Green, on the other hand, has far fewer comparable effects. For mono-green, you can always run cards like Perilous Vault and Oblivion Stone. They cost more mana and are not quite as good as the effects in white, but can be close enough to get the job done.
There’s always the counter point of why not just play another color? Certainly it’s a valid question and overall Commander decks are vastly multicolored and not mono-colored or colorless. That said, a Rakdos deck will have a lot of trouble with enchantments, two colors or not, because a single Chaos Warp can’t always be enough interaction.
Additionally, you may really enjoy the ramp that green has while still acknowledging that you do need to have some kind of board wipe in your deck. Strong colorless cards can add a virtual second “color” to a mono-colored deck. Furthermore if a deck is heavy with cards like Phyrexian Obliterator or Phyrexian Vindicator, colorless cards are going to interfere with strict mana requirements a lot less than trying to play another color entirely.
Doing Things Colors Shouldn’t be Able to do
Should green have a Time Walk? Well, they do not, but green gets Seedtime and it’s nowhere near as good. Black gets Temporal Extortion which has a built in counter, so yeah, it has a huge problem in a multiplayer environment. White? Nothing, unless you count multicolored cards. Red and blue, however, are swimming in extra turn cards.
Thanks to Commander Masters, we now have Rise of the Eldrazi that can go into any deck. Certainly there are a few colorless artifacts that grant extra turns but they aren’t as straightforward as Rise and only Magistrate’s Scepter is reliable, but exceedingly slow. Will a mono-white deck ever run Rise? Who knows, but, at least now it’s an option and options that are not good now may become good in the future!

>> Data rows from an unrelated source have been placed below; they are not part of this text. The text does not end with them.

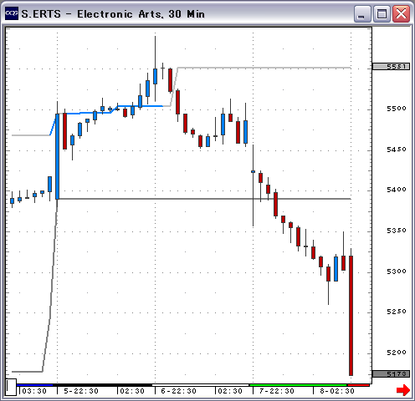Minimize the S.ERTS chart window

362,14
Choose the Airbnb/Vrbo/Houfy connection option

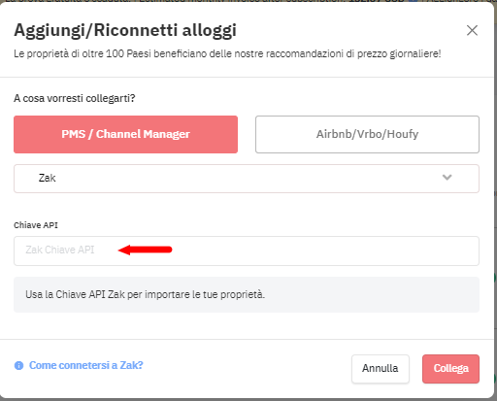pyautogui.click(x=367, y=134)
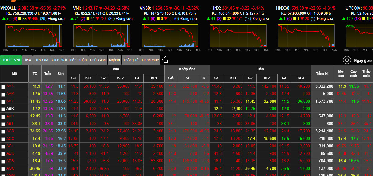Screen dimensions: 373x176
Task: Open the VN30 index chart thumbnail
Action: tap(170, 36)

An Alternate Solution for Deckbuilders
Most players have an idea of what they are trying to achieve for any particular deck. The first run of your deck exposes some of the flaws in your thought process through play. Improving and refining your deck often reaches a point where further changes become significantly more difficult to evaluate, especially when constrained by color.
The next time you’re trying to add a little more removal, don’t forget about both lands and artifacts! No matter the color or colors of your deck, utility lands, artifacts and colorless spells can shore up weaknesses and give you options that simply don’t exist in your combinations. More options are always better than less!